*Data to examine*:
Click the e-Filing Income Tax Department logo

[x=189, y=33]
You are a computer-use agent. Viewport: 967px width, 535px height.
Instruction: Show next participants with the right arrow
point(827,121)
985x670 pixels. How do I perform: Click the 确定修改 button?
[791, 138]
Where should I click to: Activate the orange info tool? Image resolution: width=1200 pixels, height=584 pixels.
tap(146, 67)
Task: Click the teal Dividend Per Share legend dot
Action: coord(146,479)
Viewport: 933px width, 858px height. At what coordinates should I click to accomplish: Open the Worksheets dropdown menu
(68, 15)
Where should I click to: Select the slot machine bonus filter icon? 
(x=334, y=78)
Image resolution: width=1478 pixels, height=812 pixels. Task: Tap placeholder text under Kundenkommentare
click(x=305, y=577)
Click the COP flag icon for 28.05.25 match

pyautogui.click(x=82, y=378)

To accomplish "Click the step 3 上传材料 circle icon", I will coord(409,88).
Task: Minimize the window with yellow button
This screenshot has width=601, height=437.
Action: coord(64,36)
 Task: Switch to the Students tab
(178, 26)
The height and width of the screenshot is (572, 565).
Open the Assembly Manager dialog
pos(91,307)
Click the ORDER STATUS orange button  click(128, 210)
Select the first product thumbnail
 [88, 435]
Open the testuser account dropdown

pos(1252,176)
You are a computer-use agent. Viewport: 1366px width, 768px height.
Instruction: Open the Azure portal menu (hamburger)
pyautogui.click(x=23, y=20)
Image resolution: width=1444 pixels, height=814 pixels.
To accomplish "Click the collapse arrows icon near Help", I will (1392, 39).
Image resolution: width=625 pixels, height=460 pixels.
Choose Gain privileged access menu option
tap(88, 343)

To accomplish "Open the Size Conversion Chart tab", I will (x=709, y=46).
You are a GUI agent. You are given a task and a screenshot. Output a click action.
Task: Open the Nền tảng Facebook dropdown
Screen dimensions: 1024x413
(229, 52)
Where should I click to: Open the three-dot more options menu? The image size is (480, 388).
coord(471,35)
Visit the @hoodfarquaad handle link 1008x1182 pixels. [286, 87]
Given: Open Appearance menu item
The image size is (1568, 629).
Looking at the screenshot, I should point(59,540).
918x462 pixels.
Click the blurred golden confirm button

*Exercise instructions*:
Each line in the material with "agent" in it must be reported.

*Written answer*:
You are a computer-use agent. Viewport: 967px width, 535px height.
You are a computer-use agent. Viewport: 1366px width, 768px height.
You are a GUI agent. You are given a task and a screenshot. Output a click action.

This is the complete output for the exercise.